In order to stop the compilation right after this step, we can use the option "-E" with the gcc command on the source file, and press enter.
gcc -E main.c
Step 2: Compiling
The compiler generates IR code (Intermediate Representation) from the preprocessed file, so this will produce a ".s" file. That being said, other compilers might produce assembly code at this step of compilation.
We can stop after this step with the "-S" option on the gcc command, and press enter.
gcc -S main.c
This is what the main.s file should look like −
.file "helloworld.c" .text .def __main; .scl 2; .type 32; .endef .section .rdata,"dr" .LC0: .ascii "Hello, World! \0" .text .globl main .def main; .scl 2; .type 32; .endef .seh_proc main main: pushq %rbp .seh_pushreg %rbp movq %rsp, %rbp .seh_setframe %rbp, 0 subq $32, %rsp .seh_stackalloc 32 .seh_endprologue call __main leaq .LC0(%rip), %rcx call puts movl $0, %eax addq $32, %rsp popq %rbp ret .seh_endproc .ident "GCC: (x86_64-posix-seh-rev0, Built by MinGW-W64 project) 8.1.0" .def puts; .scl 2; .type 32; .endef
Step 3: Assembling
The assembler takes the IR code and transforms it into object code, that is code in machine language (i.e. binary). This will produce a file ending in ".o".
We can stop the compilation process after this step by using the option "-c" with the gcc command, and pressing enter.
The main.o file is not a text file, hence when opened with a text editor, it should look like this: readable):
Step 4: Linking
The linker creates the final executable, in binary. It links object codes of all the source files together. The linker knows where to look for the function definitions in the static libraries or dynamic libraries. Static libraries are "the result of the linker making a copy of all used library functions to the executable file". The code in dynamic libraries is not copied entirely, only the name of the library is placed in the binary file.
By default, after this fourth and last step, that is when you type the whole "gcc main.c" command without any options, the compiler will create an executable program called main.out (or main.exe in the case of Windows), that we can run from the command line.

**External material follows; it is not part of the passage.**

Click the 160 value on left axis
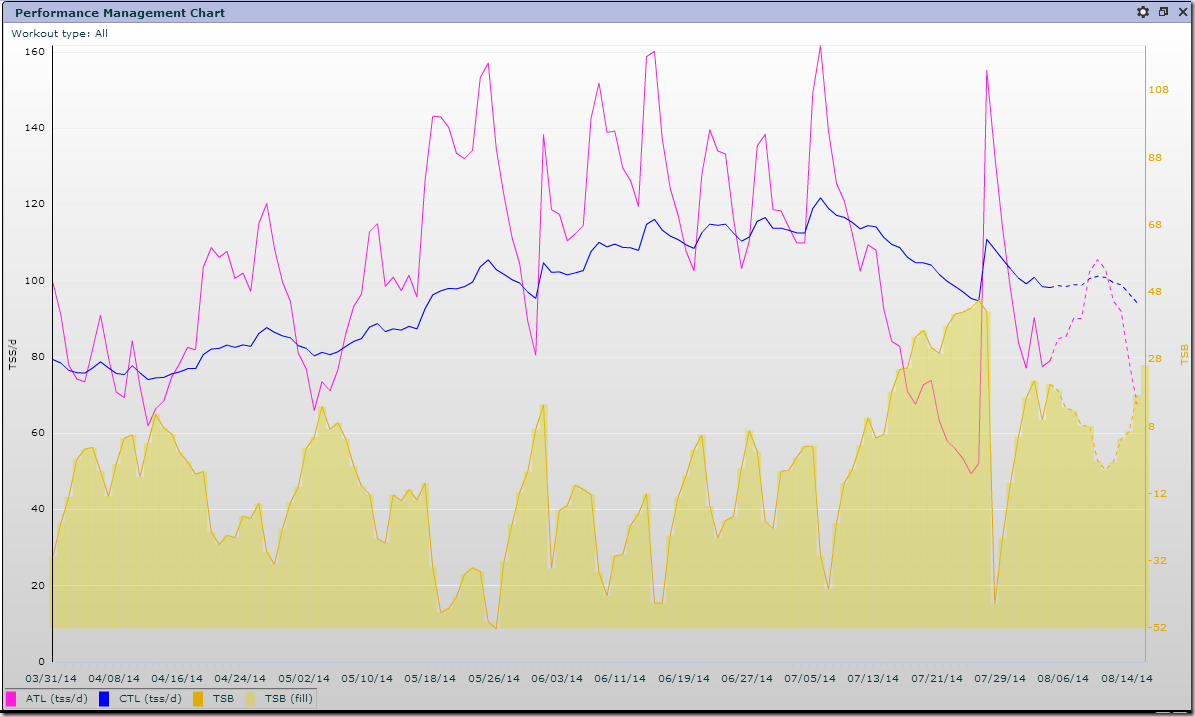The height and width of the screenshot is (717, 1195). [34, 52]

We can also choose to create an executable program with the name we want, by adding the "-o" option to the gcc command, placed after the name of the file or files we are compiling, and pressing enter:
gcc main.c -o hello.out
So now we could either type "./hello.out" if you didn’t use the -o option or "./hello" to execute the compiled code, the output will be "Hello, World", and following it the shell prompt will appear again.